CEO Victor Riparbelli explained in his 2023 SaaStock keynote how scaling the business is more about using generative AI to provide users with utility rather than to create novelty:

Scaling Synthesia: Driving Utility, Not Just Novelty, with Generative AI

The fascinating research of making photorealistic synthetic actors the ethical way

Synthesia's mission is to make video creation from text easy, safe, and responsible for everyone. 

In the near future, synthetic media will altogether remove the need for physical cameras, actors, and complex video editing. You’ll most likely want your organization to join the transformation when it happens.

Meanwhile, explore the fascinating research of how Synthesia pioneers the field of privacy-enhanced synthetic video creation while closely following AI governance.

FAQs

Frequently asked questions

What is the meaning of responsible AI?

Responsible AI is an emerging area of AI governance that promotes human-centered, trustworthy AI practices. Developing AI responsibly means releasing into real-world technology that's ethical, fair, and beneficial to everyone. Following responsible best practices means respecting societal values and human rights, improving human life, and avoiding fairness issues.

What are the 7 responsible AI principles?

  1. Transparency — to understand how AI systems work, know their capabilities and limitations, and make better-informed decisions about their use.
  2. Fairness — to treat everyone equally and not discriminate against any group.
  3. Accountability — to ensure those who misuse AI for harmful purposes can be held responsible.
  4. Privacy — to protect the vast amounts of personally identifiable information and sensitive information that AI systems use and increase people’s trust in AI.
  5. Security — to protect sensitive data, prevent bias or potential threats, and ensure AI systems are responsible, reliable, and won’t cause unintended harm.
  6. Robustness — to operate effectively and fairly in various conditions, handling unexpected situations without breaking or causing harm.
  7. Beneficial use — to positively impact society, focusing on creating responsible applications that improve fairness and efficiency without causing harm.

What are the 4 key principles of responsible AI?

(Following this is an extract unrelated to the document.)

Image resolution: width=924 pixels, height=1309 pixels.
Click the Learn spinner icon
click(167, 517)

  1. Transparency: Being open about how AI works, how ML models are trained, and how each AI system makes decisions.
  2. Fairness: Ensuring trustworthy AI that does not discriminate and does not produce harmful bias.
  3. Accountability: Developing AI responsibly and having someone accountable for the actions of AI.
  4. Safety & Privacy: Keeping every AI system secure and protecting users' data.

What is an example of responsible AI?

A corporate training program created with Synthesia can make training more accessible and inclusive. 

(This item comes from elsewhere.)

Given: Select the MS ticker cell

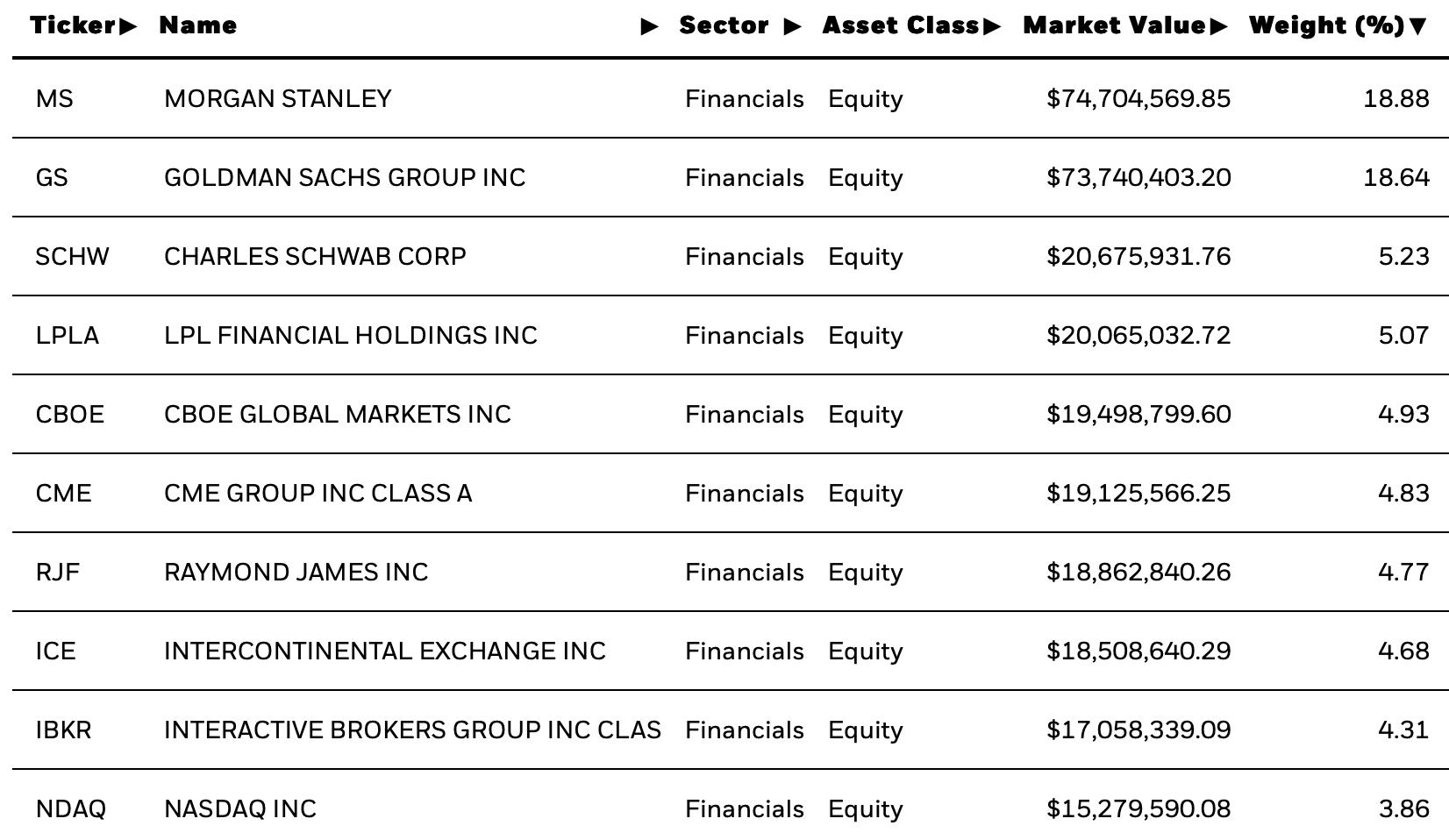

It ensures content is ethically moderated, integrates feedback loops, respects privacy, and is free from biases, thus catering to a diverse workforce. Plus, all the used AI avatars are created with explicit consent from the individuals they represent, and videos are marked as AI-generated, promoting transparency and accountability. 

This approach makes corporate training more efficient, engaging, and equitable, aligning the practice with the principles of responsible AI and AI ethics.